SELECTED EXTRACT
AllAfrica.com, Washington

Africa: Mandela, Obama and The Post-Racial Age

The Monitor (Kampala)
18 October 2008

Posted to the web 18 October 2008

Prof. Ali A. Mazrui

Nelson Mandela and Barack Obama are potential icons of a post-racial
age which is unfolding before our eyes. Mandela has become the most
respected Black man by all races in world history.

Obama stands a chance of becoming the most trusted Black man in US
history. No African-American has ever come so close to winning the US
presidency. But no African-American could have approached so close to
winning the US presidency without an unprecedented level of trust from
a sizable part of the white electorate.

A major cause of the Mandela-Obama respective successes lies in their
embodying a short memory of racial hatred, and their impressive
readiness to forgive historical adversaries. They have both
illustrated a remarkable capacity to transcend historical racial
divides.

Cultures differ in hate retention. Some nurse their grievances for
generations. Others are intensely hostile in the midst of a conflict,
but as soon thereafter, they display a readiness to forgive, even if
not always to forget. The Armenians, Irish and Jews fall in this
category.

Armenians were butchered in large numbers by the Ottoman Turks in
1915`1916. This story of the Armenian martyrdom of World War I has
been transmitted with passion from generation to generation.

REQUIREMENT 1
Rewrite every line of the records below, including the requests, and shift each coordinate in the answers by adding 27 to it. Omit the pictures.

Element and text position data:

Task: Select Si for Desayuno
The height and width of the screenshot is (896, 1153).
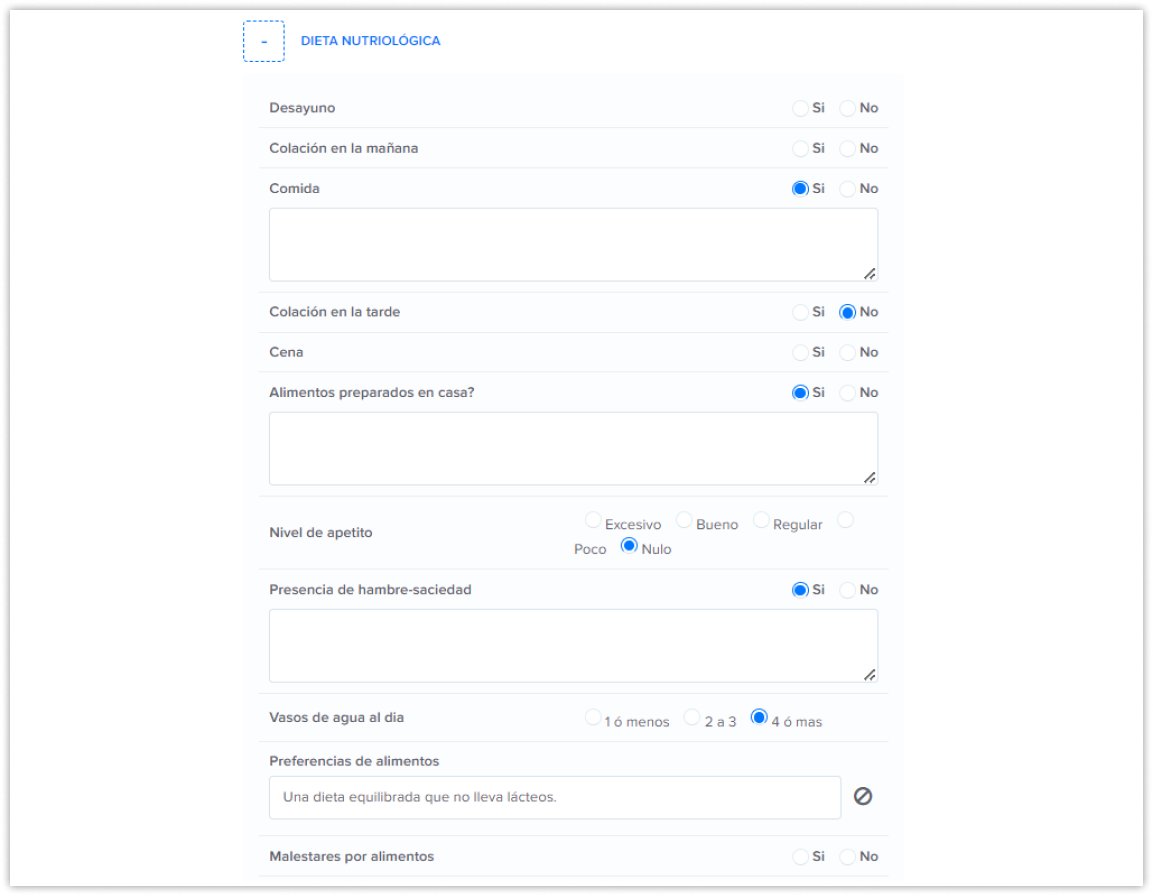Action: (800, 108)
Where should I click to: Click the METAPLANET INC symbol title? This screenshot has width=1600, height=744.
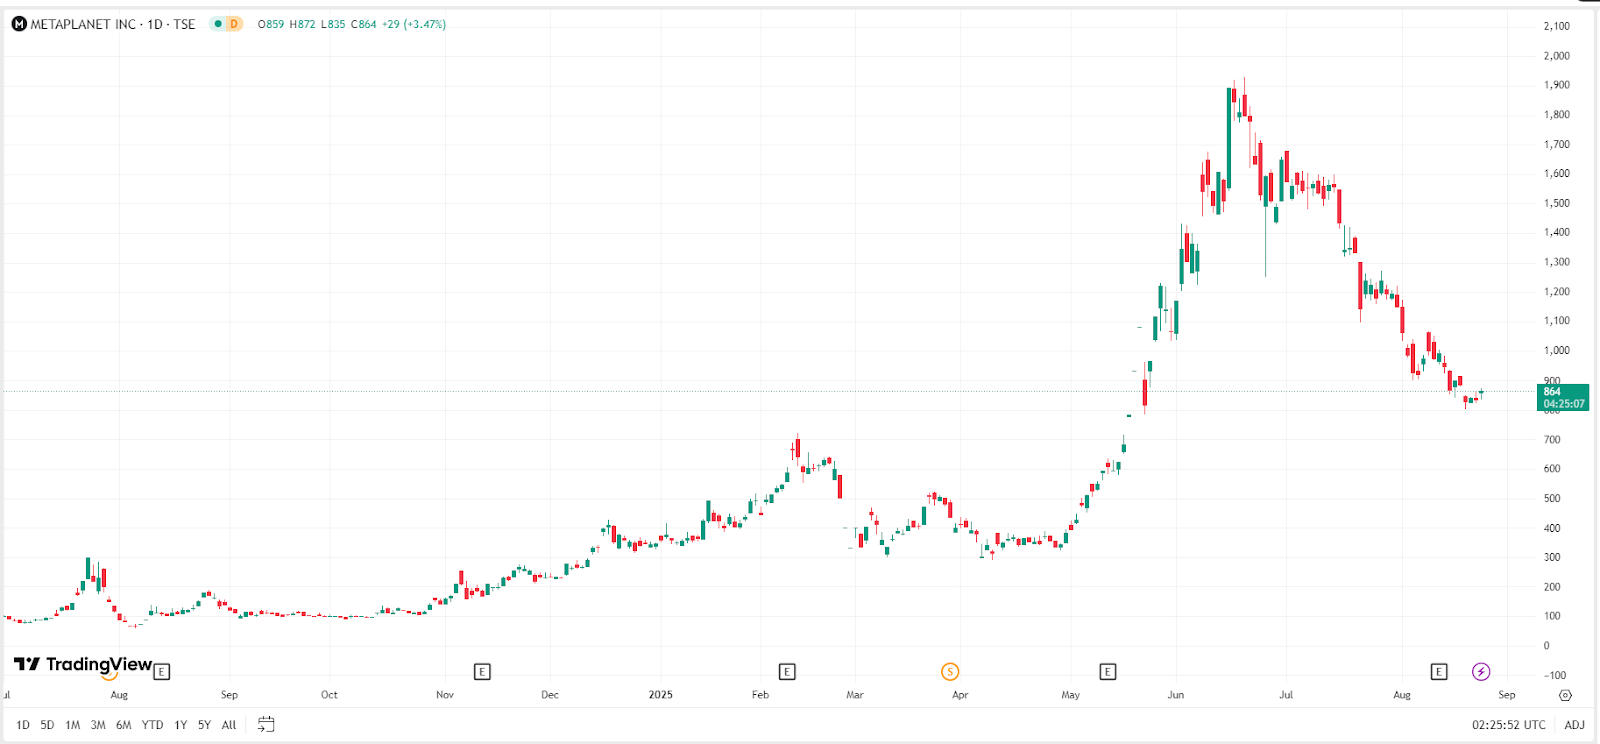pyautogui.click(x=113, y=24)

REQUIREMENT 2
Reproduce the passage of the article on Mandela and Obama starting at "Posted to the" and ending at "the white electorate.", swapping "presidency" for "highest office".

RESPONSE 1
Task: Select Si for Desayuno
The height and width of the screenshot is (896, 1153).
Action: (827, 135)
Where should I click to: Click the METAPLANET INC symbol title? This screenshot has width=1600, height=744.
pyautogui.click(x=140, y=51)

RESPONSE 2
Posted to the web 18 October 2008

Prof. Ali A. Mazrui

Nelson Mandela and Barack Obama are potential icons of a post-racial
age which is unfolding before our eyes. Mandela has become the most
respected Black man by all races in world history.

Obama stands a chance of becoming the most trusted Black man in US
history. No African-American has ever come so close to winning the US
highest office. But no African-American could have approached so close to
winning the US highest office without an unprecedented level of trust from
a sizable part of the white electorate.